Search
Close this search box.

Disabilitas Tak Lagi Menunggu Kerja, Kini Jadi Pencipta Lapangan!

kegiatan Layanan Kewirausahaan 2026 bertema “Wirausaha Inklusif, Tumbuh Bersama” yang digelar di Bantul pada akhir pekan kemarin. /visi.news/ist

Bagikan :

VISI.NEWS | BANTUL – Pemerintah melalui Kementerian Ketenagakerjaan (Kemnaker) terus menggenjot perluasan kesempatan kerja bagi penyandang disabilitas dengan strategi yang lebih progresif: mendorong mereka menjadi wirausaha mandiri. Upaya ini bukan sekadar membuka peluang kerja, tetapi juga mengubah paradigma dari pencari kerja menjadi pencipta lapangan kerja.

Langkah konkret tersebut diwujudkan dalam kegiatan Layanan Kewirausahaan 2026 bertema “Wirausaha Inklusif, Tumbuh Bersama” yang digelar di Bantul pada akhir pekan kemarin. Acara ini menjadi ruang pemberdayaan bagi penyandang disabilitas sekaligus pelaku UMKM rintisan untuk mengembangkan potensi bisnis mereka.

Staf Khusus Menteri Ketenagakerjaan, Sukro Muhab, menegaskan bahwa peluang kerja di Indonesia sebenarnya sangat luas, hanya saja perlu pendekatan baru agar masyarakat lebih berani mengambil peran sebagai pelaku usaha.

“Lowongan kerja itu ada di mana-mana. Tidak hanya di perusahaan, tetapi juga bisa diciptakan sendiri. Yang perlu kita dorong adalah bagaimana masyarakat beralih dari pencari kerja menjadi pencipta lapangan kerja,” ujarnya saat membuka acara.

Menurut Sukro, selama ini orientasi kerja masyarakat masih terlalu terfokus pada sektor formal seperti pegawai negeri atau karyawan perusahaan. Padahal, sektor usaha mandiri, ekonomi kreatif, hingga pemanfaatan teknologi digital membuka peluang yang jauh lebih fleksibel dan inklusif, terutama bagi penyandang disabilitas.
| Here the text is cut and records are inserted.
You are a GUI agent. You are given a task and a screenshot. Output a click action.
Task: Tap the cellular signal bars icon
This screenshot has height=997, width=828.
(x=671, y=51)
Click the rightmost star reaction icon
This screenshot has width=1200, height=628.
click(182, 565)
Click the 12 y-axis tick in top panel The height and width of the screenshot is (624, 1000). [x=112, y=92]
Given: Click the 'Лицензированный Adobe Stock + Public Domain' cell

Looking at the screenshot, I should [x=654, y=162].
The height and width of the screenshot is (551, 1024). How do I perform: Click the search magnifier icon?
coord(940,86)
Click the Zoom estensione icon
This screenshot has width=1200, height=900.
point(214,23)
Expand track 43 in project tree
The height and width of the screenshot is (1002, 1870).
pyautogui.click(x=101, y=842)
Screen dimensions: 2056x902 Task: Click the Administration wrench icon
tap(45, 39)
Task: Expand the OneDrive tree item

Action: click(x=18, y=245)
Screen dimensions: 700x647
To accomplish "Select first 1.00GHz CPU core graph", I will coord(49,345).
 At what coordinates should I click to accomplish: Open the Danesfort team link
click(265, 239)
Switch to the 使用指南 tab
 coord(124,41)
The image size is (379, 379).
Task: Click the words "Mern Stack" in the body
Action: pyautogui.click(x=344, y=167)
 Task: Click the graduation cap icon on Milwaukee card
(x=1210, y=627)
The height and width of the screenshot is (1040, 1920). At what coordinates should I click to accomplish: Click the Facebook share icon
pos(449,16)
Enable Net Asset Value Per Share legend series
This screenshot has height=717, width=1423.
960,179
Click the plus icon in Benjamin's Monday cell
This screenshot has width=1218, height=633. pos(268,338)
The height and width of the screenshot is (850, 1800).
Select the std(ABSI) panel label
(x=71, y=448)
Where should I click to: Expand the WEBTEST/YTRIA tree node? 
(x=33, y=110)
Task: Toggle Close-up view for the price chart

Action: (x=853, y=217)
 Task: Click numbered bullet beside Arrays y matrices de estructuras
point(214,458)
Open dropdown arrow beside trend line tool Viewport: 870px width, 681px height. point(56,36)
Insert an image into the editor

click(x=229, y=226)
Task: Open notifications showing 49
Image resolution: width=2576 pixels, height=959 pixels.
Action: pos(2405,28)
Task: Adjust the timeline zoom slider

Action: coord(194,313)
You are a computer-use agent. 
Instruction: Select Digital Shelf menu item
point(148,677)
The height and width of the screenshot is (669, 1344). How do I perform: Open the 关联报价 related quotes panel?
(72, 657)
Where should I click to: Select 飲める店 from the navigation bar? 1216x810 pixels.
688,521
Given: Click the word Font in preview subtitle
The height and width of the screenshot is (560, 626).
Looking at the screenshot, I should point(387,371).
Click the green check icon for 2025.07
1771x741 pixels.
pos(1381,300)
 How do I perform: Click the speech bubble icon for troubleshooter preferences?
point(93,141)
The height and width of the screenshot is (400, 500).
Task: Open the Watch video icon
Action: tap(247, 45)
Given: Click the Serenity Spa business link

Dalam program ini, Kemnaker menghadirkan dua fokus utama. Pertama, pelatihan kewirausahaan bagi penyandang disabilitas yang dirancang agar sesuai dengan kebutuhan dan kemampuan masing-masing peserta. Kedua, penguatan usaha bagi UMKM rintisan agar mampu bertahan dan berkembang di tengah persaingan.

Sukro menekankan bahwa keterbatasan fisik tidak boleh lagi dipandang sebagai hambatan utama dalam berkarya. “Keterbatasan fisik bukan penghalang. Yang terpenting adalah kreativitas dan kemampuan berpikir,” tegasnya. Ia juga memastikan bahwa pemerintah berkomitmen memberikan akses yang setara bagi semua lapisan masyarakat.

Baca Juga :  Hari Kartini 2026, Puan Tekankan Pentingnya Peran Perempuan Dalam Perjalanan RI

Tak berhenti pada pelatihan, Kemnaker juga membuka peluang lanjutan melalui program Tenaga Kerja Mandiri (TKM). Program ini dirancang untuk membantu peserta yang sudah memulai usaha agar dapat naik kelas, baik dari sisi produksi, pemasaran, hingga manajemen bisnis.

“Kami tidak hanya melatih, tetapi juga mendampingi dan membuka akses pembiayaan. Harapannya, usaha yang dirintis dapat berkembang dan bahkan menyerap tenaga kerja baru,” tambahnya.

Program ini diharapkan menjadi titik balik dalam pembangunan ketenagakerjaan yang lebih inklusif di Indonesia. Dengan pendekatan kewirausahaan, penyandang disabilitas tidak lagi diposisikan sebagai kelompok yang bergantung, melainkan sebagai aktor ekonomi yang produktif dan berdaya saing.

Di tengah tantangan ekonomi global, langkah ini menjadi sinyal kuat bahwa masa depan ketenagakerjaan Indonesia tidak hanya bergantung pada industri besar, tetapi juga pada keberanian individu—termasuk penyandang disabilitas—untuk menciptakan peluang dari keterbatasan yang ada.